→ Task to complete: Repeat the rows below word for word, starting at the line that contains "Find the location of a" and ending at the line that contains "center [704, 547].", and leave out the pictures.
▽
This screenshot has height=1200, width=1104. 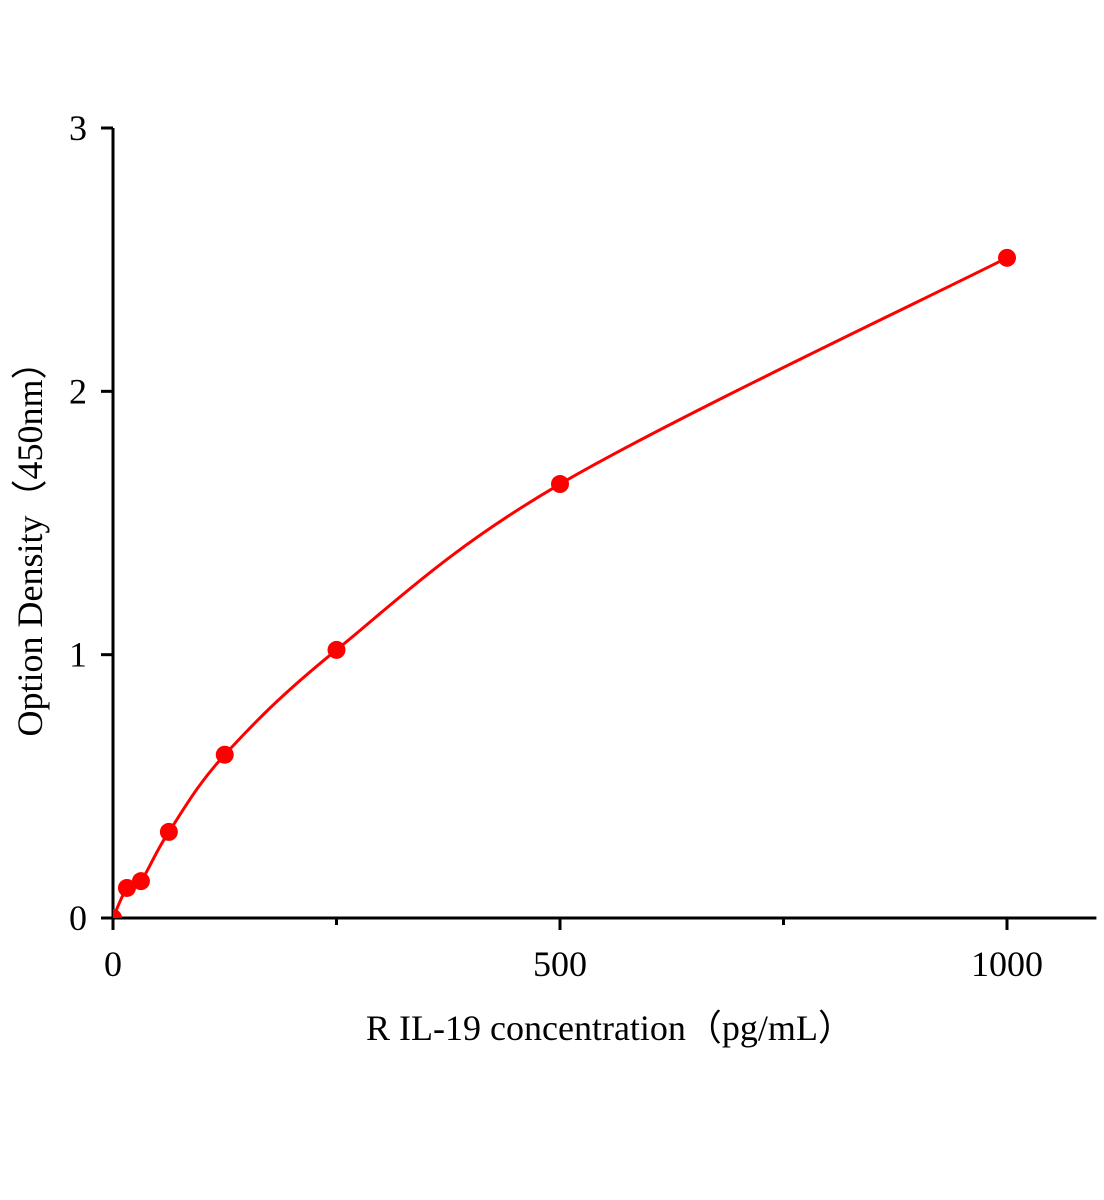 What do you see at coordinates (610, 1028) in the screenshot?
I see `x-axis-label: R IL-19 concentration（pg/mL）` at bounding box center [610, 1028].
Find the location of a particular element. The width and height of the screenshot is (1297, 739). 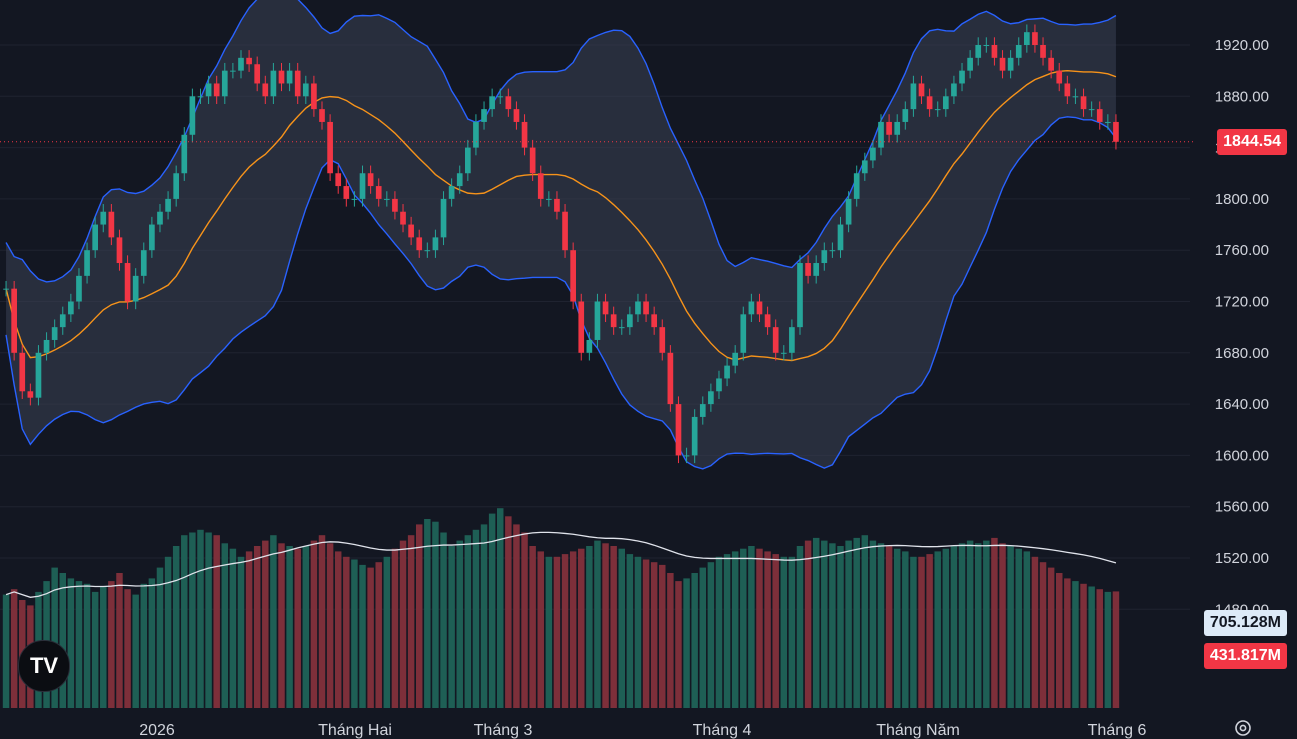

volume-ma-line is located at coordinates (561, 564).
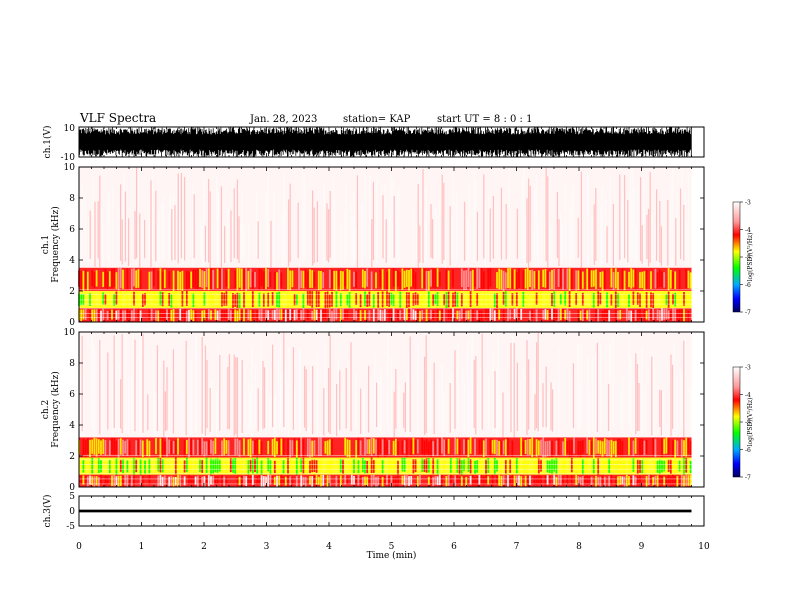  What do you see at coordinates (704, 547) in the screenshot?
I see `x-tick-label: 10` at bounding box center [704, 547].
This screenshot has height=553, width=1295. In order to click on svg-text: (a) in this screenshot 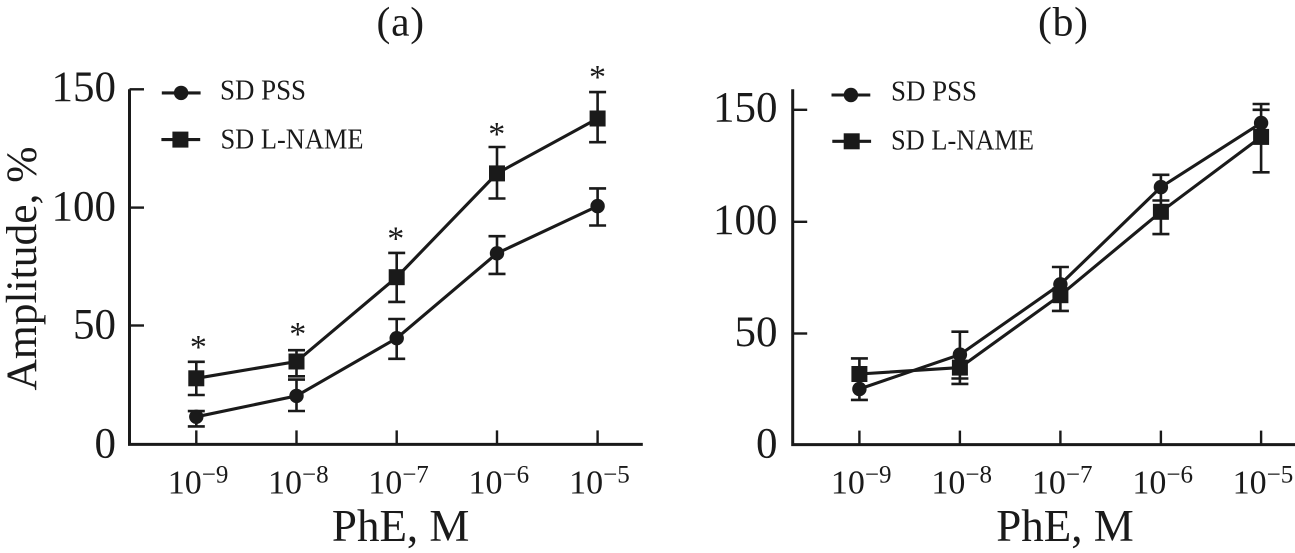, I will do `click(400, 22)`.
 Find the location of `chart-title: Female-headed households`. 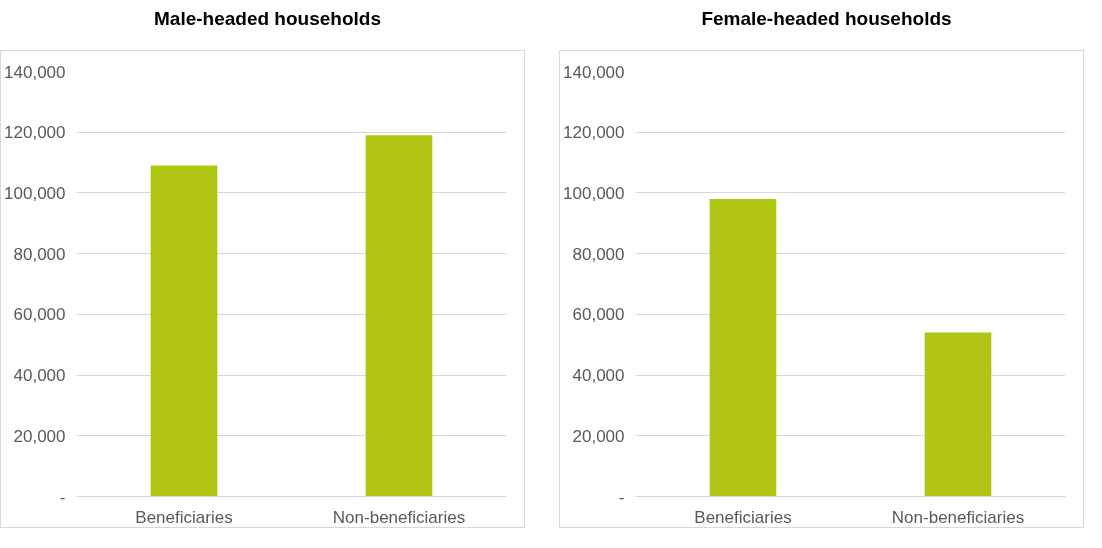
△
→ Result for this exercise:
Find the location of a particular element. The width and height of the screenshot is (1297, 739). 

volume-ma-line is located at coordinates (561, 564).
  What do you see at coordinates (704, 547) in the screenshot?
I see `x-tick-label: 10` at bounding box center [704, 547].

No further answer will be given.